The records:
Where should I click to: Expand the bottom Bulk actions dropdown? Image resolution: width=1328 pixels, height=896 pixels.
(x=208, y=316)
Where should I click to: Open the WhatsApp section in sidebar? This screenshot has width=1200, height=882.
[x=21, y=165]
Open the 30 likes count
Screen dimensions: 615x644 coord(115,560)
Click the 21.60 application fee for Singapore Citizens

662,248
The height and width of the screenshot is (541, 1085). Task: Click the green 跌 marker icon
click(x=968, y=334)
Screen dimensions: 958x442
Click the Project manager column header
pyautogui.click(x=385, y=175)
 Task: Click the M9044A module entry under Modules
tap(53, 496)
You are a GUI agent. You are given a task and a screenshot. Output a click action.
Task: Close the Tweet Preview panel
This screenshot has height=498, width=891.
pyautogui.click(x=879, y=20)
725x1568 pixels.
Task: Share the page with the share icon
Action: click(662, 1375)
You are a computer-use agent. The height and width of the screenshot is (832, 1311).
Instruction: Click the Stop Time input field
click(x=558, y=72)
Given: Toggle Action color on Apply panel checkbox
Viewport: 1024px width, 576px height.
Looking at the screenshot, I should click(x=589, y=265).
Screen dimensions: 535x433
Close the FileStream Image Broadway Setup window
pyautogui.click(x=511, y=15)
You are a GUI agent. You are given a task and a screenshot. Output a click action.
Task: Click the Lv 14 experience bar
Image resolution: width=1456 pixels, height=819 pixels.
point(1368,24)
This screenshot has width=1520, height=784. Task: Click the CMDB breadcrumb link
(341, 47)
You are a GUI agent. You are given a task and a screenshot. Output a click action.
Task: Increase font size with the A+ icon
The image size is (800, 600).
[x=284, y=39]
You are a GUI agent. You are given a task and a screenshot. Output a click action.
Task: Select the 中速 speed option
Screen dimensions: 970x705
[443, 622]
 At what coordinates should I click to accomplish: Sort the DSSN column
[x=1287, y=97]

Task directions:
Can you restate every record above word for word?

Exercise solution:
Where should I click to: Expand the bottom Bulk actions dropdown? Image resolution: width=1328 pixels, height=896 pixels.
(x=208, y=316)
Where should I click to: Open the WhatsApp section in sidebar? This screenshot has width=1200, height=882.
[x=21, y=165]
Open the 30 likes count
Screen dimensions: 615x644 coord(115,560)
Click the 21.60 application fee for Singapore Citizens

662,248
The height and width of the screenshot is (541, 1085). Task: Click the green 跌 marker icon
click(x=968, y=334)
Screen dimensions: 958x442
Click the Project manager column header
pyautogui.click(x=385, y=175)
 Task: Click the M9044A module entry under Modules
tap(53, 496)
You are a GUI agent. You are given a task and a screenshot. Output a click action.
Task: Close the Tweet Preview panel
This screenshot has height=498, width=891.
pyautogui.click(x=879, y=20)
725x1568 pixels.
Task: Share the page with the share icon
Action: click(662, 1375)
You are a computer-use agent. The height and width of the screenshot is (832, 1311).
Instruction: Click the Stop Time input field
click(x=558, y=72)
Given: Toggle Action color on Apply panel checkbox
Viewport: 1024px width, 576px height.
Looking at the screenshot, I should click(x=589, y=265).
Screen dimensions: 535x433
Close the FileStream Image Broadway Setup window
pyautogui.click(x=511, y=15)
You are a GUI agent. You are given a task and a screenshot. Output a click action.
Task: Click the Lv 14 experience bar
Image resolution: width=1456 pixels, height=819 pixels.
point(1368,24)
This screenshot has width=1520, height=784. Task: Click the CMDB breadcrumb link
(341, 47)
You are a GUI agent. You are given a task and a screenshot. Output a click action.
Task: Increase font size with the A+ icon
The image size is (800, 600).
[x=284, y=39]
You are a GUI agent. You are given a task and a screenshot. Output a click action.
Task: Select the 中速 speed option
Screen dimensions: 970x705
[443, 622]
 At what coordinates should I click to accomplish: Sort the DSSN column
[x=1287, y=97]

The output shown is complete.